Task item »
A word-for-word repetition of all the entries is required.

[Opening Extracted material section]

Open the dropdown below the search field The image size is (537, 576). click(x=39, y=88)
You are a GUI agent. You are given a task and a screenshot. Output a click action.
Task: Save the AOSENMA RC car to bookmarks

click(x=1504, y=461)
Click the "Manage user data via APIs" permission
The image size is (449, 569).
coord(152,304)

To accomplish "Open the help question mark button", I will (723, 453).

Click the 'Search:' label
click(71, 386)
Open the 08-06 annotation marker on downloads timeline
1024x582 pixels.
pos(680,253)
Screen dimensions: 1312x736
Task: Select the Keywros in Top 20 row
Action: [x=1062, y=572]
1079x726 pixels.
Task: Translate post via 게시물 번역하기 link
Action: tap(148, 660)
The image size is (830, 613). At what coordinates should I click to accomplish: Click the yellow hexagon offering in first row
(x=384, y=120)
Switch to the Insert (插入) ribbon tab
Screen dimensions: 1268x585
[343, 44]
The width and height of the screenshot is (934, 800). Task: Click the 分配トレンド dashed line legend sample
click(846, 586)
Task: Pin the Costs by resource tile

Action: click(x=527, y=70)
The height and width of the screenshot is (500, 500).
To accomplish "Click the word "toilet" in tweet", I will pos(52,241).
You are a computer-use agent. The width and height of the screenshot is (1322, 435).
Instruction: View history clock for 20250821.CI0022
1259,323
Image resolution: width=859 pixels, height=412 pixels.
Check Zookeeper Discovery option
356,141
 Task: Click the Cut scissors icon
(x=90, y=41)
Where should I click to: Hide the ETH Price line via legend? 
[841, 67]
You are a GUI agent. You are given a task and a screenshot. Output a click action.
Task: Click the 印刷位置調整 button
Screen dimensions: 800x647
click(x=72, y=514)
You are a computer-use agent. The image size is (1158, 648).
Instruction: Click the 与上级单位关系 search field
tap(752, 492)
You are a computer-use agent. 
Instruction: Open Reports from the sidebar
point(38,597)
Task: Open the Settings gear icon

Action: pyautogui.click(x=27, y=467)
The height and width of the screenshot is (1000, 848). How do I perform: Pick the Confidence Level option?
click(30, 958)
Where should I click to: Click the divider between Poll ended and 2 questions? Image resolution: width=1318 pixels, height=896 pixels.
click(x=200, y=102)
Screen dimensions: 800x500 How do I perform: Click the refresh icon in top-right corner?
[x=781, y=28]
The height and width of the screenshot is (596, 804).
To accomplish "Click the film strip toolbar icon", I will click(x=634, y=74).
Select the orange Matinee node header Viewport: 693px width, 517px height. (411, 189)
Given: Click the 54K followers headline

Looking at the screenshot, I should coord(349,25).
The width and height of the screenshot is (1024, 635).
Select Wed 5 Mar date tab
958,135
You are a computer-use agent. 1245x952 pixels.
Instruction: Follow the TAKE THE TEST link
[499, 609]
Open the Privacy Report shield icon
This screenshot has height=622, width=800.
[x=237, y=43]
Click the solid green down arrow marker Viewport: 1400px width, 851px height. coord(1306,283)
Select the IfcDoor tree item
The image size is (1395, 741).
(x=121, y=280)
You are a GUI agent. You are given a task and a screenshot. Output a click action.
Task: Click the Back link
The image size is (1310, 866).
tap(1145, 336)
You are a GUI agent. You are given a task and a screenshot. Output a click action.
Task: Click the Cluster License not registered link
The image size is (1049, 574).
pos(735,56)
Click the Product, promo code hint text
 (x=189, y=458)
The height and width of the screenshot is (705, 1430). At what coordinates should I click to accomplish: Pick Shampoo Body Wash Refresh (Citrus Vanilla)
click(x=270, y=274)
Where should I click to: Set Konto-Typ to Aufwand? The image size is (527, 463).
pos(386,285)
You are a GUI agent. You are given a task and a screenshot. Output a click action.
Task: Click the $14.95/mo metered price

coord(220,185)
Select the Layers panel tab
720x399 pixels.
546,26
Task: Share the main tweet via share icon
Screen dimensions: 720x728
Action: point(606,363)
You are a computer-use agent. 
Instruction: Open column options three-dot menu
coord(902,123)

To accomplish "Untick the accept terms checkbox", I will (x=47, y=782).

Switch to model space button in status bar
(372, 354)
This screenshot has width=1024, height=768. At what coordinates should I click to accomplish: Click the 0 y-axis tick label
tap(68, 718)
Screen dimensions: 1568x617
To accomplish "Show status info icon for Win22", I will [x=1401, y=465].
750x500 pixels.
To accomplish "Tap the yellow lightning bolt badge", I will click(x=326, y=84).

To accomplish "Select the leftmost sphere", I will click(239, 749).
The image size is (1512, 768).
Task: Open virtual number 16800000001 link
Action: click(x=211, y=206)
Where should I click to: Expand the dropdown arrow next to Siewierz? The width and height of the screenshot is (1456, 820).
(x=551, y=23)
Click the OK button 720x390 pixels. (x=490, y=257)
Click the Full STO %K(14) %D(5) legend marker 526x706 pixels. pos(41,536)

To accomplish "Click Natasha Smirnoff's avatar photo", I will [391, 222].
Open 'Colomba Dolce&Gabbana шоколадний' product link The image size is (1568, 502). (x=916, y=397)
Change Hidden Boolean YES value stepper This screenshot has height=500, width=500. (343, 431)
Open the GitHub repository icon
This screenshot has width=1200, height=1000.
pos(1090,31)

[Closing Extracted material section]

Finished exercise »
Open the dropdown below the search field The image size is (537, 576). click(x=39, y=88)
You are a GUI agent. You are given a task and a screenshot. Output a click action.
Task: Save the AOSENMA RC car to bookmarks

click(x=1504, y=461)
Click the "Manage user data via APIs" permission
The image size is (449, 569).
coord(152,304)

To accomplish "Open the help question mark button", I will (723, 453).

Click the 'Search:' label
click(71, 386)
Open the 08-06 annotation marker on downloads timeline
1024x582 pixels.
pos(680,253)
Screen dimensions: 1312x736
Task: Select the Keywros in Top 20 row
Action: [x=1062, y=572]
1079x726 pixels.
Task: Translate post via 게시물 번역하기 link
Action: tap(148, 660)
The image size is (830, 613). At what coordinates should I click to accomplish: Click the yellow hexagon offering in first row
(x=384, y=120)
Switch to the Insert (插入) ribbon tab
Screen dimensions: 1268x585
[343, 44]
The width and height of the screenshot is (934, 800). Task: Click the 分配トレンド dashed line legend sample
click(846, 586)
Task: Pin the Costs by resource tile

Action: click(x=527, y=70)
The height and width of the screenshot is (500, 500).
To accomplish "Click the word "toilet" in tweet", I will pos(52,241).
You are a computer-use agent. The width and height of the screenshot is (1322, 435).
Instruction: View history clock for 20250821.CI0022
1259,323
Image resolution: width=859 pixels, height=412 pixels.
Check Zookeeper Discovery option
356,141
 Task: Click the Cut scissors icon
(x=90, y=41)
Where should I click to: Hide the ETH Price line via legend? 
[841, 67]
You are a GUI agent. You are given a task and a screenshot. Output a click action.
Task: Click the 印刷位置調整 button
Screen dimensions: 800x647
click(x=72, y=514)
You are a computer-use agent. The image size is (1158, 648).
Instruction: Click the 与上级单位关系 search field
tap(752, 492)
You are a computer-use agent. 
Instruction: Open Reports from the sidebar
point(38,597)
Task: Open the Settings gear icon

Action: pyautogui.click(x=27, y=467)
The height and width of the screenshot is (1000, 848). How do I perform: Pick the Confidence Level option?
click(30, 958)
Where should I click to: Click the divider between Poll ended and 2 questions? Image resolution: width=1318 pixels, height=896 pixels.
click(x=200, y=102)
Screen dimensions: 800x500 How do I perform: Click the refresh icon in top-right corner?
[x=781, y=28]
The height and width of the screenshot is (596, 804).
To accomplish "Click the film strip toolbar icon", I will click(x=634, y=74).
Select the orange Matinee node header Viewport: 693px width, 517px height. (411, 189)
Given: Click the 54K followers headline

Looking at the screenshot, I should coord(349,25).
The width and height of the screenshot is (1024, 635).
Select Wed 5 Mar date tab
958,135
You are a computer-use agent. 1245x952 pixels.
Instruction: Follow the TAKE THE TEST link
[499, 609]
Open the Privacy Report shield icon
This screenshot has height=622, width=800.
[x=237, y=43]
Click the solid green down arrow marker Viewport: 1400px width, 851px height. coord(1306,283)
Select the IfcDoor tree item
The image size is (1395, 741).
(x=121, y=280)
You are a GUI agent. You are given a task and a screenshot. Output a click action.
Task: Click the Back link
The image size is (1310, 866).
tap(1145, 336)
You are a GUI agent. You are given a task and a screenshot. Output a click action.
Task: Click the Cluster License not registered link
The image size is (1049, 574).
pos(735,56)
Click the Product, promo code hint text
 (x=189, y=458)
The height and width of the screenshot is (705, 1430). At what coordinates should I click to accomplish: Pick Shampoo Body Wash Refresh (Citrus Vanilla)
click(x=270, y=274)
Where should I click to: Set Konto-Typ to Aufwand? The image size is (527, 463).
pos(386,285)
You are a GUI agent. You are given a task and a screenshot. Output a click action.
Task: Click the $14.95/mo metered price

coord(220,185)
Select the Layers panel tab
720x399 pixels.
546,26
Task: Share the main tweet via share icon
Screen dimensions: 720x728
Action: point(606,363)
You are a computer-use agent. 
Instruction: Open column options three-dot menu
coord(902,123)

To accomplish "Untick the accept terms checkbox", I will (x=47, y=782).

Switch to model space button in status bar
(372, 354)
This screenshot has width=1024, height=768. At what coordinates should I click to accomplish: Click the 0 y-axis tick label
tap(68, 718)
Screen dimensions: 1568x617
To accomplish "Show status info icon for Win22", I will [x=1401, y=465].
750x500 pixels.
To accomplish "Tap the yellow lightning bolt badge", I will click(x=326, y=84).

To accomplish "Select the leftmost sphere", I will click(239, 749).
The image size is (1512, 768).
Task: Open virtual number 16800000001 link
Action: click(x=211, y=206)
Where should I click to: Expand the dropdown arrow next to Siewierz? The width and height of the screenshot is (1456, 820).
(x=551, y=23)
Click the OK button 720x390 pixels. (x=490, y=257)
Click the Full STO %K(14) %D(5) legend marker 526x706 pixels. pos(41,536)

To accomplish "Click Natasha Smirnoff's avatar photo", I will [391, 222].
Open 'Colomba Dolce&Gabbana шоколадний' product link The image size is (1568, 502). (x=916, y=397)
Change Hidden Boolean YES value stepper This screenshot has height=500, width=500. (343, 431)
Open the GitHub repository icon
This screenshot has width=1200, height=1000.
pos(1090,31)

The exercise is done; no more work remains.